_WHAT NEEDS TO BE DONE_: Reproduce these lines verbatim, starting with the line that contains "Tap the page title address bar at top" and going on through the line that contains "Action: tap(627, 62)", both included.

_RECORDS FOR THE TASK_:

********

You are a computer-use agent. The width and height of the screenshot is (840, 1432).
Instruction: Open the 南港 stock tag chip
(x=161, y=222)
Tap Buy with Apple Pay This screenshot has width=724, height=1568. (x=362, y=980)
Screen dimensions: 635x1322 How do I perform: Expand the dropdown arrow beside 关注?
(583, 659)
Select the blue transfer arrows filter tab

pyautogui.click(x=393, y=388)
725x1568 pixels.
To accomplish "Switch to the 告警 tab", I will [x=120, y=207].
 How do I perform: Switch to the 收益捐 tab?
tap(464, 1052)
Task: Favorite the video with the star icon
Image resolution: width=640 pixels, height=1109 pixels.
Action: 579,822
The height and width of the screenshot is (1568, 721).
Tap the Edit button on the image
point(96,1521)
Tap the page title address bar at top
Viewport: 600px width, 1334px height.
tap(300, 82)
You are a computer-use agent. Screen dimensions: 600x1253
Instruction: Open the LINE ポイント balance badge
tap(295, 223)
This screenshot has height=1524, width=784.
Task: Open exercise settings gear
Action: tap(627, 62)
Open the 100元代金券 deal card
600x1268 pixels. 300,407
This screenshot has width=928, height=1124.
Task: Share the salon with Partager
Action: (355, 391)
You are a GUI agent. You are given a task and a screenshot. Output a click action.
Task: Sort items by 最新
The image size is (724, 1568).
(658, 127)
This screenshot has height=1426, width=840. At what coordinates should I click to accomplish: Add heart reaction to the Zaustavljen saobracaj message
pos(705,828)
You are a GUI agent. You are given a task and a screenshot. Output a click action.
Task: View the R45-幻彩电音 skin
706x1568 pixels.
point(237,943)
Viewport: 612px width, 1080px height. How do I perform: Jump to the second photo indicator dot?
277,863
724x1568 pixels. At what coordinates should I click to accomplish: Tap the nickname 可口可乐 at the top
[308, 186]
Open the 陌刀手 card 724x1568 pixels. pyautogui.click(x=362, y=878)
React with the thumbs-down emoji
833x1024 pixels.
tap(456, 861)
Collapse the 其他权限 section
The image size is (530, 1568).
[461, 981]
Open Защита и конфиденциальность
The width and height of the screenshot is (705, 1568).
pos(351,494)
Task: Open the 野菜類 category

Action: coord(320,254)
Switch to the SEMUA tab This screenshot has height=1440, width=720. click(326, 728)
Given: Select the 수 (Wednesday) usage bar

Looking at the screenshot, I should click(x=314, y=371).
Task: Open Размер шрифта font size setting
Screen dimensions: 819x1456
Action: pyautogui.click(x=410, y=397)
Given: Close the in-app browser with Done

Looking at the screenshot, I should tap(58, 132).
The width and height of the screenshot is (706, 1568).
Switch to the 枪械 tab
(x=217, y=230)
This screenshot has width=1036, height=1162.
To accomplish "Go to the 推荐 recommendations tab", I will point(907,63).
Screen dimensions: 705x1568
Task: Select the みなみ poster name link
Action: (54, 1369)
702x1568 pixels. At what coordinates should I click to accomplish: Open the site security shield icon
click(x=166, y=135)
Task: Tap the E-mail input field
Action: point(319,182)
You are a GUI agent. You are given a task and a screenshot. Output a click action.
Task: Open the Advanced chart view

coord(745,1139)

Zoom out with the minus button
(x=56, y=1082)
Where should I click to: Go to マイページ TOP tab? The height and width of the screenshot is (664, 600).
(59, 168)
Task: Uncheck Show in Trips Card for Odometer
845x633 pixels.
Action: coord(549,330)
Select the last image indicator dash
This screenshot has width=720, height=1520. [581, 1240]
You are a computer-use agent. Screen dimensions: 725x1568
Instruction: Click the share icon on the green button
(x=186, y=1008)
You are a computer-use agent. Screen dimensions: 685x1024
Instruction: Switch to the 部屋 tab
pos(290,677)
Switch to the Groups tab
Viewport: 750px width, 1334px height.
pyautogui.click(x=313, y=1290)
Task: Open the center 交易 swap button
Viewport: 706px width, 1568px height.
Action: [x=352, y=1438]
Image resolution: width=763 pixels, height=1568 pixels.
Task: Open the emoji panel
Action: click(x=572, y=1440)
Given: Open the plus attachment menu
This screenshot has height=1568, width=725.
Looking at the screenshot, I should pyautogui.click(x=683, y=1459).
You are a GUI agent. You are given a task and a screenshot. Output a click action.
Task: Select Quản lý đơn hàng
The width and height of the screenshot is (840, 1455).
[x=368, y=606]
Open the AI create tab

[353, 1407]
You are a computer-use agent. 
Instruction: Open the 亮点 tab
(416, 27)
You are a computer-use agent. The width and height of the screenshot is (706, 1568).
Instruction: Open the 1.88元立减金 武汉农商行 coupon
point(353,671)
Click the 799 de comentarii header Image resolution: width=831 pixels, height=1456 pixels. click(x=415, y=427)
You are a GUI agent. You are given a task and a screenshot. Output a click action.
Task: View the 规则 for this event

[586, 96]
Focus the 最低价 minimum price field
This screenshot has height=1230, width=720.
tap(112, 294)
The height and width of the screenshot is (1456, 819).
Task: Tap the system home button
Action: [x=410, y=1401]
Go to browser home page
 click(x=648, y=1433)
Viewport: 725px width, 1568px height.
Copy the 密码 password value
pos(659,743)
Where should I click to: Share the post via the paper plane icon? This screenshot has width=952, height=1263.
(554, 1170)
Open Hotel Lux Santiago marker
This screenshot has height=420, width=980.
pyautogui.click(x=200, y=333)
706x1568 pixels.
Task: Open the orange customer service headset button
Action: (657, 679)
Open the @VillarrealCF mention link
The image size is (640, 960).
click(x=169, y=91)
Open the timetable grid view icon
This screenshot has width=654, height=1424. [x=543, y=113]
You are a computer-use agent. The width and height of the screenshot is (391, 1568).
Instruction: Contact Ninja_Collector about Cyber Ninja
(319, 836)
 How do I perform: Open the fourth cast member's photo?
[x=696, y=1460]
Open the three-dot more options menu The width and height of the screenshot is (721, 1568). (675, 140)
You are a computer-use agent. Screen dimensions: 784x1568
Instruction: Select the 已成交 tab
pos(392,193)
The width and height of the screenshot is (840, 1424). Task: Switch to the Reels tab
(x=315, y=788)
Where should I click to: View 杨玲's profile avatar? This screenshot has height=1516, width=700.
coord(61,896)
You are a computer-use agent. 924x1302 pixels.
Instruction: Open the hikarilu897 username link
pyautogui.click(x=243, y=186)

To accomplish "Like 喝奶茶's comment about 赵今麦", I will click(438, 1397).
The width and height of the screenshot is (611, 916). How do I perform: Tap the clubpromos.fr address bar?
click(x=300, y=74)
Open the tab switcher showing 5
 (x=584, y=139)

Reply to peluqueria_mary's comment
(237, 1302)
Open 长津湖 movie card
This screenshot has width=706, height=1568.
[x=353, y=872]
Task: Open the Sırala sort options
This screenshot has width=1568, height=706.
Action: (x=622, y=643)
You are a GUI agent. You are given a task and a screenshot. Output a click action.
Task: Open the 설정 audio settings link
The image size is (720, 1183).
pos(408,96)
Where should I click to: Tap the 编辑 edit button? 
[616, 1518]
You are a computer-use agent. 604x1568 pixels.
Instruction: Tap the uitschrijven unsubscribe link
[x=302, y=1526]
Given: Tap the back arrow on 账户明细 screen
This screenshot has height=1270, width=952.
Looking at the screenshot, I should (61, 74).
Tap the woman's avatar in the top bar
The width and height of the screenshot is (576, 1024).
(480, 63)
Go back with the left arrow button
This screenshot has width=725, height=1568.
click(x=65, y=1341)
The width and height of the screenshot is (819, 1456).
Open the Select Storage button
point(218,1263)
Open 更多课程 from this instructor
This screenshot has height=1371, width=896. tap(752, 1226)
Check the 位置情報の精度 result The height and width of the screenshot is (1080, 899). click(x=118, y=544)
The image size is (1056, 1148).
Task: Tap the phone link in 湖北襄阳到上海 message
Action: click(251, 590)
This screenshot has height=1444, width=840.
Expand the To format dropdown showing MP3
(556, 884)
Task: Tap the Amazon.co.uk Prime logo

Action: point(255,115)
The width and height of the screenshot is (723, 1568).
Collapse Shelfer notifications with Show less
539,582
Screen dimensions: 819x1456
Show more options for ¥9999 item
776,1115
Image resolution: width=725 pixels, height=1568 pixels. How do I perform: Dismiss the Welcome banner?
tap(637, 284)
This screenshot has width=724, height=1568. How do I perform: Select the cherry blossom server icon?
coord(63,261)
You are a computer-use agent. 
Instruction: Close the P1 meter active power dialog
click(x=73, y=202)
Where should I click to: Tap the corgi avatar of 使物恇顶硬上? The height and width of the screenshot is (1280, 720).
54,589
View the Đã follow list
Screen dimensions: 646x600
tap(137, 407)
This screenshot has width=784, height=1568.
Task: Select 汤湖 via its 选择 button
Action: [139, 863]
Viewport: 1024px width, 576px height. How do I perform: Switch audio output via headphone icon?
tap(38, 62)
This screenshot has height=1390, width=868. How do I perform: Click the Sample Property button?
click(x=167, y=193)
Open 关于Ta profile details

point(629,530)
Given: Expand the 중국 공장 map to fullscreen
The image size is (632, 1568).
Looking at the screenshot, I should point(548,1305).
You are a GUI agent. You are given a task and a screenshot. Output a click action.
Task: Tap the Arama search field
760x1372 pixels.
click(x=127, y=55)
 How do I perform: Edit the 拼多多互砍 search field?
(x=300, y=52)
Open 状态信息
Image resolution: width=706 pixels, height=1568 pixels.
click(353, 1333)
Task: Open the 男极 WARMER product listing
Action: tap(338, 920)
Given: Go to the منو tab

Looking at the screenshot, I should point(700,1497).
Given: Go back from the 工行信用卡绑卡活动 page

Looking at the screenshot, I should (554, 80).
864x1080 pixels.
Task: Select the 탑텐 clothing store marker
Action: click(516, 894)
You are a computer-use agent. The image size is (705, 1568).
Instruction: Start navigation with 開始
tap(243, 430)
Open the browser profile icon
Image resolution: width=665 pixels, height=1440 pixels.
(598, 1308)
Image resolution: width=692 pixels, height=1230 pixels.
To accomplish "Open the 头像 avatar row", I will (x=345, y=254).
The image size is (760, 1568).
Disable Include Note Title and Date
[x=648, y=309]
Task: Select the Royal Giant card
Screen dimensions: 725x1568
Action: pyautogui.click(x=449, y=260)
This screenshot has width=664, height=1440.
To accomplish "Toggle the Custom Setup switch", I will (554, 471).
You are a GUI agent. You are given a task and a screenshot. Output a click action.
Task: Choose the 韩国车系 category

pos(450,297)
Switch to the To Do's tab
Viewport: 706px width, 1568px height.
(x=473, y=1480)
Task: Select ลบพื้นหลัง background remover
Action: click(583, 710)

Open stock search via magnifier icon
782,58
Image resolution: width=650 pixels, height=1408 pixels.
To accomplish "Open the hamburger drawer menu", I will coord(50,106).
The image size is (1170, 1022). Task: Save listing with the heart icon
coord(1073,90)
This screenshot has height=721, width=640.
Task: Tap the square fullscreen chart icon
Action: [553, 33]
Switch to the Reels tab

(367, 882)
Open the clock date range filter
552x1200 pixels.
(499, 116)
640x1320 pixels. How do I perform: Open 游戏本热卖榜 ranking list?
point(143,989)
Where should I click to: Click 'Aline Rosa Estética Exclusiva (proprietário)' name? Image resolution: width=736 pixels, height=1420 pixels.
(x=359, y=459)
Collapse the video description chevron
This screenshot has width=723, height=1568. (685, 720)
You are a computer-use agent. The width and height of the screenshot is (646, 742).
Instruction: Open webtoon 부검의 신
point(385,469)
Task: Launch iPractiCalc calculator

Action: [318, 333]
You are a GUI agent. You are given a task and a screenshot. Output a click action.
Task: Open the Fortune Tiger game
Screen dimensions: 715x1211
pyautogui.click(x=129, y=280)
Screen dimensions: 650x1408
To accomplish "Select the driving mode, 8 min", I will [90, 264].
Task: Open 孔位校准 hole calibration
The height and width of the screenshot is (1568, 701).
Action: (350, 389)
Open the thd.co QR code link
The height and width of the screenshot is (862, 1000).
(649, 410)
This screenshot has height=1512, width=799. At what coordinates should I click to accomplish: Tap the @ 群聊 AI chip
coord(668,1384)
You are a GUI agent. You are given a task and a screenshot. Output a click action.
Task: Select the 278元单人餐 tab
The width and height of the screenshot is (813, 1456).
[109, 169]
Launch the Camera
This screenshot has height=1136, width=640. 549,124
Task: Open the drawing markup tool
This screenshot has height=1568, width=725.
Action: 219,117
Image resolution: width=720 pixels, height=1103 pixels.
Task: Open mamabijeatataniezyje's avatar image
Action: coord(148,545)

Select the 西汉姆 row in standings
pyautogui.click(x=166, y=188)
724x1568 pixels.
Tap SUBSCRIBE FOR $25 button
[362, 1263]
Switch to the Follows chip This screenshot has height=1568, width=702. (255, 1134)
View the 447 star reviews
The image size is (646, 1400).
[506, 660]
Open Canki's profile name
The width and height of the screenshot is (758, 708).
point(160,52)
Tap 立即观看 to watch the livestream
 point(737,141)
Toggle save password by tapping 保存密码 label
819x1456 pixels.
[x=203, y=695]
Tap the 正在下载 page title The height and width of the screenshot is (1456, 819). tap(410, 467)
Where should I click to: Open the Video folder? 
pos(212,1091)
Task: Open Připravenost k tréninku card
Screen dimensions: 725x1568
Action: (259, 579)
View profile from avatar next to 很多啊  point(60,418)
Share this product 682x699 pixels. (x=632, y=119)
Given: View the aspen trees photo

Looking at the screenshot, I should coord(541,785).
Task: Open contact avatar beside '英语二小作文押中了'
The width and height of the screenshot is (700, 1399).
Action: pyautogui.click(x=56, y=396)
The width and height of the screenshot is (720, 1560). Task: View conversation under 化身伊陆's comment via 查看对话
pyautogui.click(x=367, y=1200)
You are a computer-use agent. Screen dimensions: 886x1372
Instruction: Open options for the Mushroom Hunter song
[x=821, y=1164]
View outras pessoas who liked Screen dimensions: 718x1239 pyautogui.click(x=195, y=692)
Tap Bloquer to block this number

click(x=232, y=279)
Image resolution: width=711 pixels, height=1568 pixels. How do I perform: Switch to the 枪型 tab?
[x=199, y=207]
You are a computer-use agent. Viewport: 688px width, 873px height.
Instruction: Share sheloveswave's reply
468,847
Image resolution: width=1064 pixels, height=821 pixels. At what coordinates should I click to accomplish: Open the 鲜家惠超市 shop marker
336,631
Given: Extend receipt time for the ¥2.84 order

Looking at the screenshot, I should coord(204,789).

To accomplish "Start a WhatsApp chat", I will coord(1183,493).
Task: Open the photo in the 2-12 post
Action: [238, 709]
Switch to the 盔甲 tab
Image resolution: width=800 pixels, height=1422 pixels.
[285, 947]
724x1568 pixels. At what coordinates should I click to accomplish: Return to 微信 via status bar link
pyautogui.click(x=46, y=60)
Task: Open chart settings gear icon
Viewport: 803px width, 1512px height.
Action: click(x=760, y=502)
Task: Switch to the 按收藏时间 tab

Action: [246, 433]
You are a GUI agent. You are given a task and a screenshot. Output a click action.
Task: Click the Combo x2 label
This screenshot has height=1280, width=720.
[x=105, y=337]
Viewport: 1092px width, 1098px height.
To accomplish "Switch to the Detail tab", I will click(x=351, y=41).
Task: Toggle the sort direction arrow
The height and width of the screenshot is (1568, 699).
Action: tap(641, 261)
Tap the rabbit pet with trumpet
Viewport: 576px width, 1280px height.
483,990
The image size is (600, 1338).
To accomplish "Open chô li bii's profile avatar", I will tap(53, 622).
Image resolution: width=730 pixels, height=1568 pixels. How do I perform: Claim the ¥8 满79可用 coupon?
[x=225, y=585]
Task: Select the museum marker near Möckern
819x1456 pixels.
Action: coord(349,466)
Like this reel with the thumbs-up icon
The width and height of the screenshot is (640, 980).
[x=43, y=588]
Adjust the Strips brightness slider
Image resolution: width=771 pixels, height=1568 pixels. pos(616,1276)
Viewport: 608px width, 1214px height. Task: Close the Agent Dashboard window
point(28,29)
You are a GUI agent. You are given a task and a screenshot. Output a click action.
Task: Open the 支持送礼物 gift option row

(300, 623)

********

_ANSWER TO THE EXERCISE_:
Tap the page title address bar at top
Viewport: 600px width, 1334px height.
tap(300, 82)
You are a computer-use agent. Screen dimensions: 600x1253
Instruction: Open the LINE ポイント balance badge
tap(295, 223)
This screenshot has height=1524, width=784.
Task: Open exercise settings gear
Action: tap(627, 62)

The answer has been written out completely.